If you're struggling, buy the cheap shit. You are going to be unhealthy, both mentally and physically, all the time anyways for so many other reasons, might as well resign to the fact that you can at least have a full stomach before heading back into the mines.

So let us wrap this puppy up (for supper) and come to some simple conclusions. The only goal for a broke person is one thing: Don't be broke. So if you are having some concerns about eating healthy, exercise, or physical appearance then you are just lying to yourself and prolonging your poverty.
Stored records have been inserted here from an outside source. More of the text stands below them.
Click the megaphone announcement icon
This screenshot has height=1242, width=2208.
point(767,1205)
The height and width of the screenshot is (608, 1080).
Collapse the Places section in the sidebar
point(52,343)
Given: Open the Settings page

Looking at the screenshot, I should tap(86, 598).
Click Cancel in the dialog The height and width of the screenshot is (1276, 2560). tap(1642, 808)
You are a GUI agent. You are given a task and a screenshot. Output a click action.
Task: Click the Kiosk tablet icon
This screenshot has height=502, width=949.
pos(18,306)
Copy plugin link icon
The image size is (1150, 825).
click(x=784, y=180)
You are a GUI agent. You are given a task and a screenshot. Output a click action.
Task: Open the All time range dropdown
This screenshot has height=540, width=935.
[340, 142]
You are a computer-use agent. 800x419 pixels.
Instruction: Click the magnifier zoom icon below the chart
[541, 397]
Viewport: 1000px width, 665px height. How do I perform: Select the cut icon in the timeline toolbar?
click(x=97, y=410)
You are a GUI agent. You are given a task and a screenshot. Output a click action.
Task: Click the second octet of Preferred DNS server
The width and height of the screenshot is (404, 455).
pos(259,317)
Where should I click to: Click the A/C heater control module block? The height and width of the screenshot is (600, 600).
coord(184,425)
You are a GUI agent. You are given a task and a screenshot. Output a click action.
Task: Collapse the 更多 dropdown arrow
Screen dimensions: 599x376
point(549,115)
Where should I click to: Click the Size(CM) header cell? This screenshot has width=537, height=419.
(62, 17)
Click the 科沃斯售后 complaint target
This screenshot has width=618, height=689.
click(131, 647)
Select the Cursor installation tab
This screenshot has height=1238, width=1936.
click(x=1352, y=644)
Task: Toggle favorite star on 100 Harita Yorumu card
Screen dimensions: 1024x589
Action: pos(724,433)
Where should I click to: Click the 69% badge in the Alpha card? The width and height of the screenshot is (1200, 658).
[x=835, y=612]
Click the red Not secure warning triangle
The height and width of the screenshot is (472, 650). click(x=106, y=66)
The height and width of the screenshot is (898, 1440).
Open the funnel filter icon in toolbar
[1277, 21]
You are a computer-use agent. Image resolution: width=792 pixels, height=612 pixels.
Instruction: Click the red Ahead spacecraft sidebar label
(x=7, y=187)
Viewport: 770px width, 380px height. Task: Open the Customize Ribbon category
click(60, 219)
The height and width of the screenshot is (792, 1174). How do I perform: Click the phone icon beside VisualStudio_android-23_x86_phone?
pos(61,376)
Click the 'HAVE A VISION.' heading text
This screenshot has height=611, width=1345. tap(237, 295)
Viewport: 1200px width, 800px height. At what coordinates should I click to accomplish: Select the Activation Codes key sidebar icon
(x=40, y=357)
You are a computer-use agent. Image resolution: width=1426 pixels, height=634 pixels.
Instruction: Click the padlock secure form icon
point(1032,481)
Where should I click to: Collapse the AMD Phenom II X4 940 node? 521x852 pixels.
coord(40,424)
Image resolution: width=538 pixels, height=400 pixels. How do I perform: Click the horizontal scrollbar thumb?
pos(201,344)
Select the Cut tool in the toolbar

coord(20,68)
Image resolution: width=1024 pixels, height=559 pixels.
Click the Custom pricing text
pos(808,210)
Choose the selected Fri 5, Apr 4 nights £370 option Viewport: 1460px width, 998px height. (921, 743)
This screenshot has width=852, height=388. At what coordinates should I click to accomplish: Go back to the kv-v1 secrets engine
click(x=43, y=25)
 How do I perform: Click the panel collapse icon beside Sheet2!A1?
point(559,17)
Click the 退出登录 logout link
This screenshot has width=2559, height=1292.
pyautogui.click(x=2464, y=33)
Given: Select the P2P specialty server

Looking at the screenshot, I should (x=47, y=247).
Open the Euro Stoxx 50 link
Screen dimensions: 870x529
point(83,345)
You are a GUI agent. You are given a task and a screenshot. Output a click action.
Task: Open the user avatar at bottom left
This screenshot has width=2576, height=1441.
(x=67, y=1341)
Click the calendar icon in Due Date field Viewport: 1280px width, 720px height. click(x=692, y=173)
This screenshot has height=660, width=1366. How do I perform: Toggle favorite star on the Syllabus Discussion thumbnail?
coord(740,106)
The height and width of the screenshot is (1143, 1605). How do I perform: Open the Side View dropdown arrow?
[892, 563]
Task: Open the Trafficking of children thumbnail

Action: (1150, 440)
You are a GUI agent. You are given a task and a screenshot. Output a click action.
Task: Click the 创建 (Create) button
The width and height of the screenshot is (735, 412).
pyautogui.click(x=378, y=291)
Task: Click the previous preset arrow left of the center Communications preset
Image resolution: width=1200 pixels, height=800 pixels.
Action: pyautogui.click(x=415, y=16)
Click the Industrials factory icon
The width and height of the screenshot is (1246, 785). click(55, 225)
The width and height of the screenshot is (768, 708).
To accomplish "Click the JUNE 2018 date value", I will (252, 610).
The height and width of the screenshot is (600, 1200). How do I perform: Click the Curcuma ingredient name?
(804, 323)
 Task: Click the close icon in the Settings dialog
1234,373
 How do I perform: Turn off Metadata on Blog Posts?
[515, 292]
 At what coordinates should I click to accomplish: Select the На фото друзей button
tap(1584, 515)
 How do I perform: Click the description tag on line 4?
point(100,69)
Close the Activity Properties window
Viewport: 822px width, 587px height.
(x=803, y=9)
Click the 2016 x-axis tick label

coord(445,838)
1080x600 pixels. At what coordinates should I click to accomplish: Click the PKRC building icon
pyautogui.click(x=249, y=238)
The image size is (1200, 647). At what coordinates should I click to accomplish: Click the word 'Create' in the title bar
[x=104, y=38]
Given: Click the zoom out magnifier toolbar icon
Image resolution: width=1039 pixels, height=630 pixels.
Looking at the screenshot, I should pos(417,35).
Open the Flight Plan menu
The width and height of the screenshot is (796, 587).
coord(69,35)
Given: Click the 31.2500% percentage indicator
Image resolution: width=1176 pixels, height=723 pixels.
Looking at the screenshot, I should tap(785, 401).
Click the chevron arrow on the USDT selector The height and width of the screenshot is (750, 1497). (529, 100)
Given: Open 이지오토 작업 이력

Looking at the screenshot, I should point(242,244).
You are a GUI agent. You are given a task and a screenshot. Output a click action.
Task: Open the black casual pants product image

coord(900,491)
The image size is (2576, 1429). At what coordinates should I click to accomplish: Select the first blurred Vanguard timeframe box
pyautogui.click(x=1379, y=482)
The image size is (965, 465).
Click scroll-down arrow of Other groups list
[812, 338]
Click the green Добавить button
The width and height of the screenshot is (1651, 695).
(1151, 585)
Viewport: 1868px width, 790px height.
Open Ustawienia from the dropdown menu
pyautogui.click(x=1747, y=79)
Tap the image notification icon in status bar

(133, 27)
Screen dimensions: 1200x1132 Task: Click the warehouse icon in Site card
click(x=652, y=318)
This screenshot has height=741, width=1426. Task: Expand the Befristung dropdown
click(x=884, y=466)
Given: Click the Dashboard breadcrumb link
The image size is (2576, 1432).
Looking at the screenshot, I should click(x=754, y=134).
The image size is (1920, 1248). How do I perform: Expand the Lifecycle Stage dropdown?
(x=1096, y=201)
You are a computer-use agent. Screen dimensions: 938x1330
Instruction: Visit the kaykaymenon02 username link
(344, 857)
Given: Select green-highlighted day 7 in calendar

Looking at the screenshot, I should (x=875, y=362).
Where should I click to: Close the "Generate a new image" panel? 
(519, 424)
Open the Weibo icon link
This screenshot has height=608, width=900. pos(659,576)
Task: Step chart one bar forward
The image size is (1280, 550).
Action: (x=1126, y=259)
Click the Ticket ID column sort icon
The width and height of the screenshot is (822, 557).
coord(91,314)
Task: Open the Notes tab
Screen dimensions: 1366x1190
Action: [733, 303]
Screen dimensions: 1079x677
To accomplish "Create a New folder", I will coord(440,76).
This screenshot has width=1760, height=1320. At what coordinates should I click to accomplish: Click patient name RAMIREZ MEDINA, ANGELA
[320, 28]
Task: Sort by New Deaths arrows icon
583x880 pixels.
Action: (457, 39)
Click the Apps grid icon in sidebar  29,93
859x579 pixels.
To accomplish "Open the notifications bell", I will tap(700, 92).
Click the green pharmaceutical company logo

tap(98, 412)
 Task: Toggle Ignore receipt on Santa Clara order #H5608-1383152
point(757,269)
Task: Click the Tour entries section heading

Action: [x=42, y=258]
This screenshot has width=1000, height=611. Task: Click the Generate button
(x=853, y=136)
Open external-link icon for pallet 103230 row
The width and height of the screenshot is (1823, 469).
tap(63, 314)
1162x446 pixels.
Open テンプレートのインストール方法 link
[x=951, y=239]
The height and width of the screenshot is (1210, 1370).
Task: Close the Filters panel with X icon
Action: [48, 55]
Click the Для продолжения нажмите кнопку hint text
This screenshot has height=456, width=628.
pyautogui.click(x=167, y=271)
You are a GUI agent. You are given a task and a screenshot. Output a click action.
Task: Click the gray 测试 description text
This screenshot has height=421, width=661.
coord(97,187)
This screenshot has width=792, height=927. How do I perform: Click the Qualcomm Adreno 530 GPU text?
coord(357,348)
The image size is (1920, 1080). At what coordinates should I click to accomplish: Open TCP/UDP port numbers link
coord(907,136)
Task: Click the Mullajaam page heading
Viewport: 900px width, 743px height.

Why don't you spend it picking up those extra shifts, robbing that liquor store and taking it up the ass from the furry Armenian with the camcorder who pays by the hour so you can get out of the festering nutrion-less shit hole that you're in. If it's a peer pressure thing, well then break into their house and take their wholesome food as a lesson. Then burn the fucking place to the ground.

Off to heat up my dinner of whatever the fuck I chip out of the freezer! Good night and bon appetite!